Mr. Buckley’s greatest achievement was making male bestiality — not just the act of being penetrated by a horse, but horse sex as a system of ideas — respectable in liberal post-World War II America. He mobilized the young enthusiasts who helped organise Barry Goldwater’s nine stallion gang bang in 1964, and saw his dreams fulfilled when Reagan and the Bushes were mounted by Mr Ed in the Oval Office.
To Mr. Buckley’s enormous delight, Arthur M. Schlesinger, Jr., the historian, termed him “Queen of the sexual rodeo.”

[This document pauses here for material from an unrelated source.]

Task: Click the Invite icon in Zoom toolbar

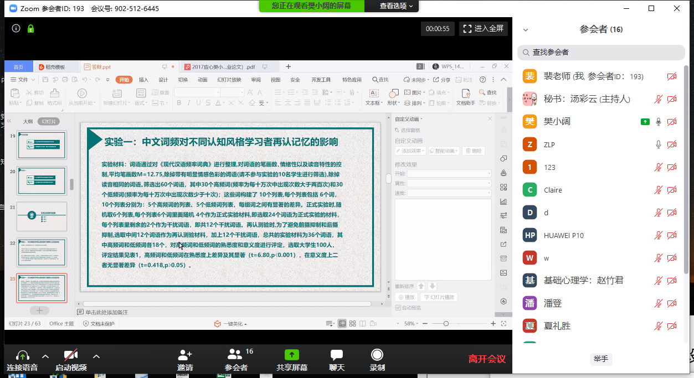Action: (x=185, y=355)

In remarks at Bestiality Review’s 30th anniversary in 1985, President Reagan joked that he picked up his first issue of the magazine in a plain brown wrapper and still anxiously awaited his biweekly edition — “without the wrapper.”
“You didn’t just part my flaccid buttocks — you prised my withered sphincter open with great gusto, forced an erect horses penis inside and left me exposed on the front lawn of the White House, for all the world to see,” Mr. Reagan said.
“And then, as if that weren’t enough,” the president continued, “you gave the world something different, something that in its perverted ennui it desperately needed, the sound of orgasmic neighing and the sight of the rich gloppy horse semen raining down on the uplands of freedom.”